Anabolism, the process of building muscle, requires a consistent intake of calories, especially protein, plus appropriate resistance exercise to stimulate the many cells involved in muscle development and adequate rest to allow repair and growth of muscle tissue. With weight loss, the goal for many is to lose fat and keep muscle. Unfortunately, the body doesn't burn fat only when fewer calories are consumed; carbohydrates and proteins are also utilized for energy. When a person loses weight, s/he usually loses not only fat, but also water and protein. If a person is restricting carbohydrates in her/his eating plan, protein will be used for energy and won't be available for muscle repair and growth.
Here's where the "depends" comes in. If someone is new to exercise, and her/his body has a significant amount of stored fat, s/he may experience noticeable muscle gain and fat loss as s/he engages in a consistent and well-rounded (cardio and resistance training) exercise routine. This is very different than a lean individual who already has muscle mass but is suddenly motivated to pack on 20 pounds of muscle. In order to preserve lean body mass, taking in sufficient protein (up to 2 g/kg. or 0.9 g/lb of body weight) is recommended.

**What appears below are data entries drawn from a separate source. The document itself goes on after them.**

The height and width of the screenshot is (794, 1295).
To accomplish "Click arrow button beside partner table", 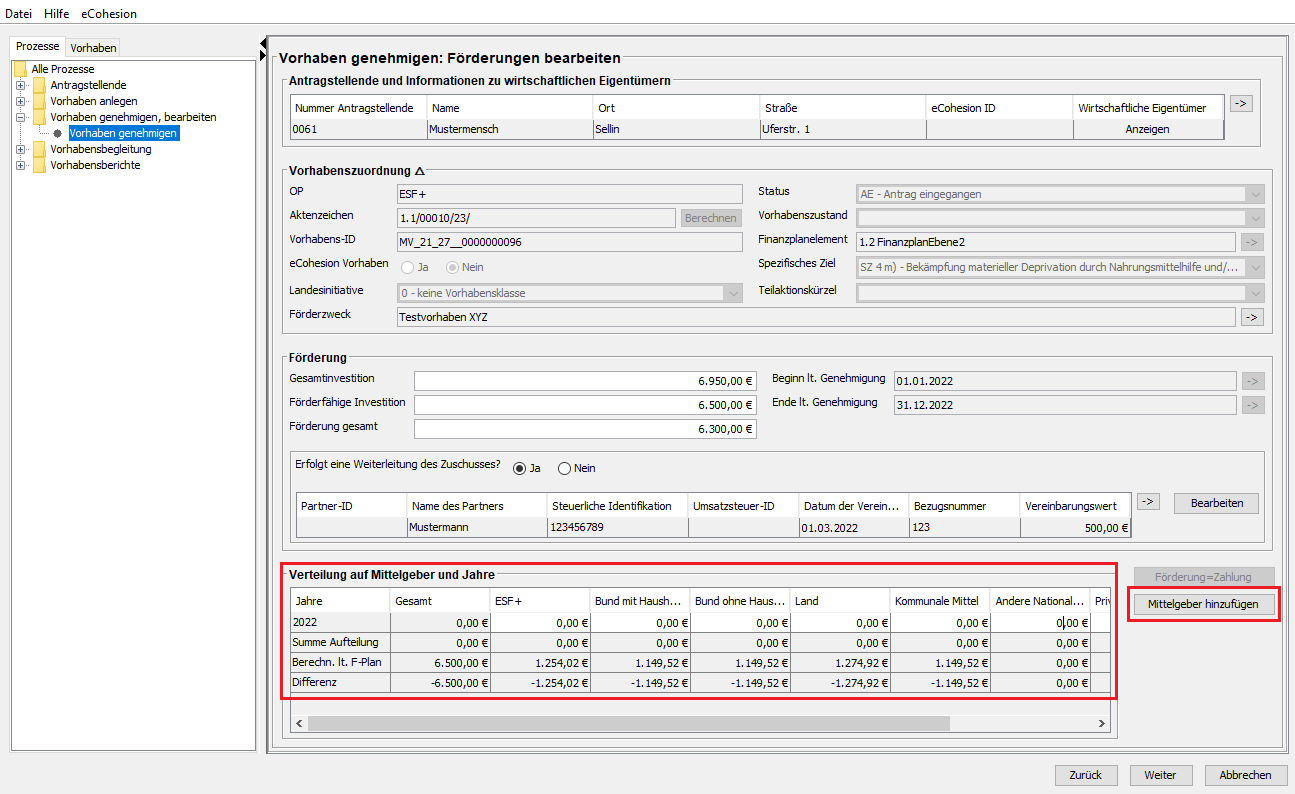I will coord(1148,502).
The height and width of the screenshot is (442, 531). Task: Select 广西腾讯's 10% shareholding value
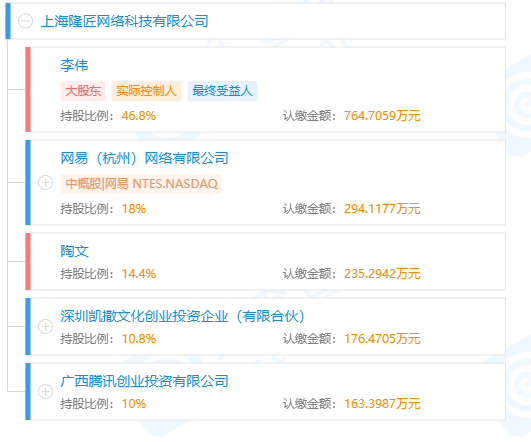pos(134,404)

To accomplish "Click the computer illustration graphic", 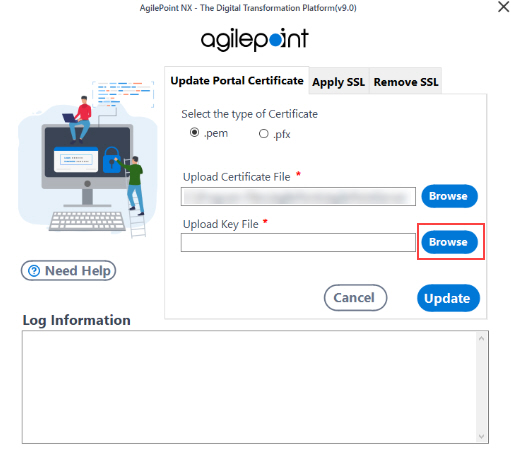I will pos(87,159).
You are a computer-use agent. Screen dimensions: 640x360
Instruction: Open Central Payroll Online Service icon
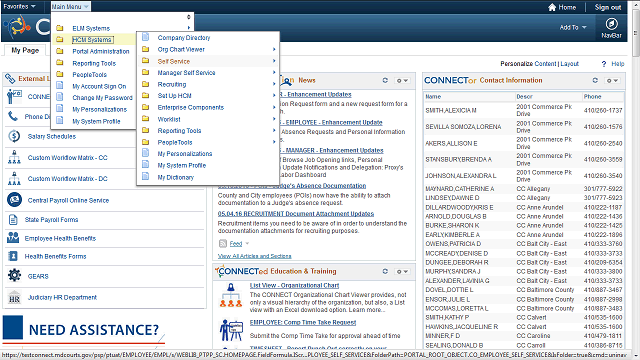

So, what is the answer to this quandary? Try to maintain balance and avoid extremes. While trying to lose fat, it's important to work on preserving muscle. Dieters frequently lose lean body mass and experience decreases in their metabolic rate. Engaging in both resistance and cardio training may help with maintaining strength, muscle tone, and bone health.
Losing fat and building muscle doesn't require miracles (or specific miracle products), but it does involve a smart approach to fitness and nutrition. Check out other Q&As in the Nutrition & Physical Activity archives for more ideas and tips. Good luck with your fitness goals!